1. How can the WMD operated by Britain be used should the United States withdraw its support or act preventively?
All British nuclear warheads are manufactured and maintained in the UK. The UK has previously manufactured all classes of nuclear weapons currently in service during the time the US was embargoing nuclear technology (see the tests at Christmas Island for details - these were up to and including thermonuclear weapons with a yield in the Megatonne range, which are no longer deployed). The capabilities required may not currently exist in the UK, but the knowledge required for them and the industrial base to generate them does exist. The rest is a matter of money and a small amount of time - time we are guaranteed to have because of the shelf life of the existing weapons and stocks of special nuclear material.
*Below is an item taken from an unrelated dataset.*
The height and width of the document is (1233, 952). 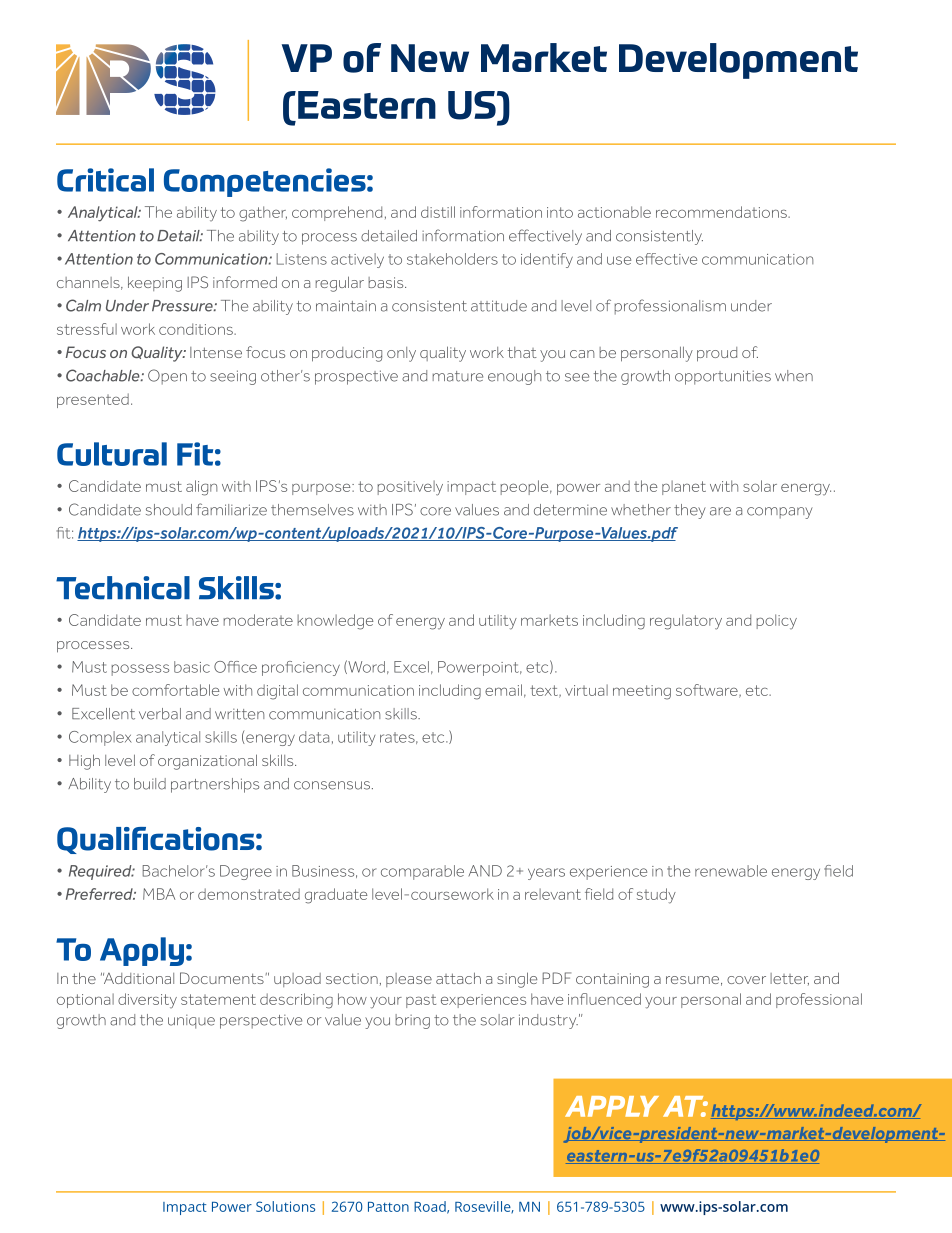 I want to click on Solutions, so click(x=285, y=1206).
2. Were any reassurances required by the Bush Administration before it renewed the US-UK Mutual Defence Agreement in 2004 concerning the direction of British defence and civil nuclear policy?
Funnily enough, this is exactly the sort of thing that is kept secret. In any case, this would be the subject of ongoing discussions rather than a single occasion.

3. How near to production is the US-assisted nuclear weapon the Conservative government tested and developed after Trident and cancelled in October 1993?
I'm not aware of any such weapon, nor does the timetable seem plausible. Trident was just in the process of entering production at this time, and the warhead/bus system had been fully tested to go with the new missiles. This may be referring to a putative enhancement to Trident, but almost certainly does not refer to an entire new system. In any case, given the changed strategic environment with the end of the cold war and the CTBT this work is liable to be of very little use/relevance.

4. How much of the spending at Aldermaston is on equipment and services from US companies?
How much of the spending at Oak Ridge is on equipment and service from UK companies? The numbers are likely to be surprisingly similar due to the nature of the relationship between the two countries and the level of exchange of data/special nuclear material.

The UK does not, and never has had fully independent nuclear capability.
On that basis (and following their arguament that the UK did not have an independent deterrent during the time the McMahon act was in operation) neither has the US. I don't see him claiming that because the US has not got an independent nuclear capability it should give up all it's nuclear weapons (probably because of the number of people who would think him mad).

This course of action will not supply Britain with a weapon it could use if it ever stood alone as in 1940.
1) The warheads are of entirely British manufacture for this very reason. HMG is almost ridiculously paranoid about this sort of thing - they just never admit to it.
2) The missiles have a substantial maintenence life, and in the nature of such things will still be reasonably reliable after several times the maintenence life. Furthermore the UK has the full design details for multiple older nuclear warhead designs and the ability to manufacture them into deliverable freefall weapons in short order. The Tornado was also designed from the start as a nuclear strike aircraft, and while the role has been removed it is still capable with minimal modification.

With greater freedom of action to work with the US , the EU and other partners, the UK should renew the multilateral disarmament agenda which achieved so much in the 1980s and 1990s.
Like doc said, this one's pretty laughable. The net effect of arms control has been to make the nuclear balance less stable, and in any case the arms control has followed political developments rather than led them.